2009: Student Engagement Conference
LEARNING: WHY DOES IT MATTER
AND WHAT CAN WE DO?
Proceedings from the conference held on 7th and 9th September 2009 will be sent to attendees, and are now available for purchase: Engaging Young People in Learning: Why Does It Matter and What Can We Do?: Conference Proceedings.
29 January 2010
Student Engagement Conference overview
Improving learning involves engaging the minds, hearts and imaginations of young people. It requires us to have faith in our students and to show them respect. It means building on what they already know and believe, what they care about now, and what they hope for in the future, so that they become active and committed life long learners. This mix of behaviour, emotion and cognition is known as student engagement.
Our one-day conference brought together New Zealand and international experts in this important field. Presentations discussed:
- the evidence that increased engagement leads to better educational, social, and psychological outcomes
- how to improve engagement in learning through research–informed practice
- lessons for engaging Maori students from the Te Kotahitanga project
- what NZCER’s student engagement survey Me and My School has to say about student engagement in NZ and how it is helping schools.

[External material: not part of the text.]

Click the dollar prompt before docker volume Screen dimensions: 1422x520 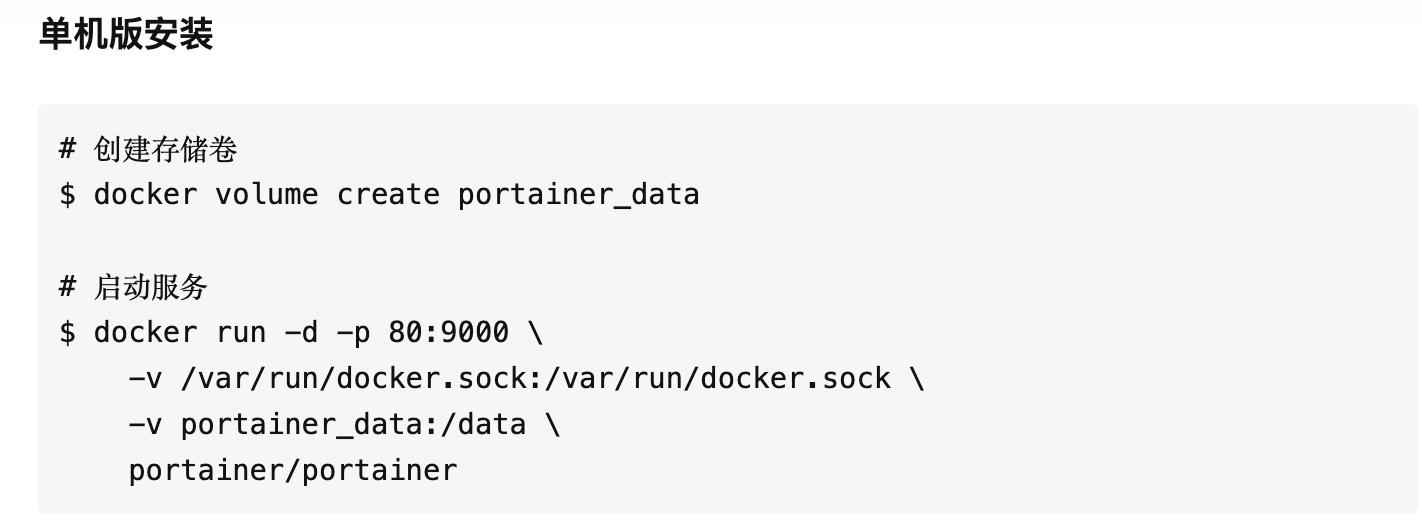68,194
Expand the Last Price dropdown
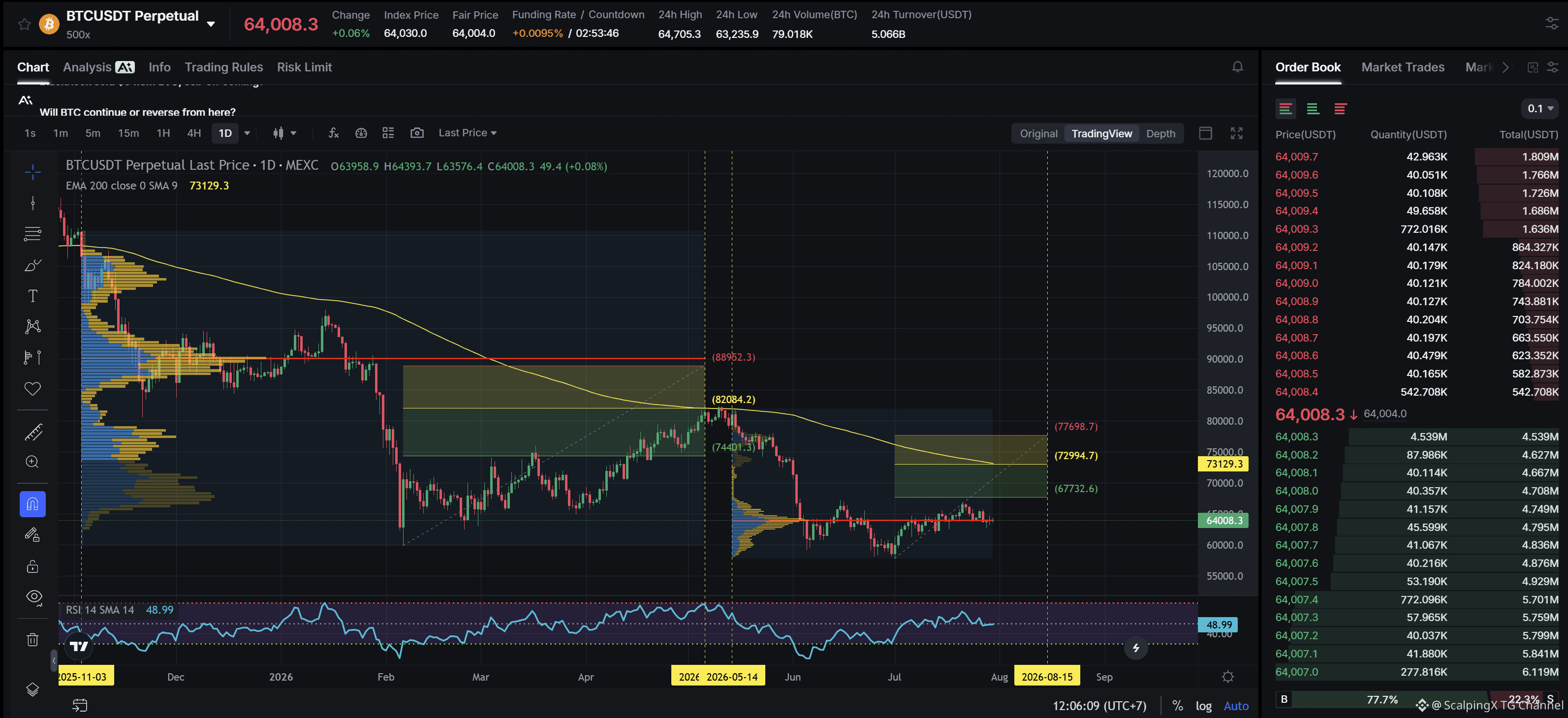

Professor Russell Bishop, Assistant Dean, Maori Education, University of Waikato. His work in the Te Kotahitanga project highlights the importance of teachers developing effective caring and learning relationships in the classroom. He demonstrated how this approach can bring about fundamental change and have an impact on student achievement levels.
Professor Sandra Christenson, Birkmaier Professor of Educational Leadership at the University of Minnesota. Her research investigates the key family and school factors that underpin student engagement. She is particularly interested in at-risk students, and in hooking parents into learning.
In this podcast, Dr Christenson talks about the importance of mentoring in Check & Connect. This is an evidence-based intervention programme to tackle student disengagement, developed by Dr Christenson and colleagues.
Here she discusses how the mentoring part of the programme works and the characteristics of a good mentor. She also addresses the question of how Check & Connect can be customised for the needs of particular schools, including in New Zealand.
Charles Darr, Assessment Design and Reporting Manager, New Zealand Council for Educational Research. He will analyse the patterns from NZCER’s own student engagement survey and discuss how schools have used it as a catalyst for further investigation and change.
Professor Jeremy Finn, Professor of Education at the University at Buffalo: The State University of New York. His work has shown that disengagement is often a gradual process that begins in the early years. He summarised recent research on early interventions that have been shown to have long term benefits, in particular preschool programmes and reduced class sizes.
In this podcast Dr Finn outlines six key educational policies and practices to tackle disengagement. He discusses factors such as quality pre-school programmes, small class size and improved personal contact between teachers and students.
The conference was facilitated by NZCER chief researcher Dr Cathy Wylie, who has led the longitudinal study Competent Children / Competent Learners since 1992. The importance of student engagement has been an enduring theme throughout that study.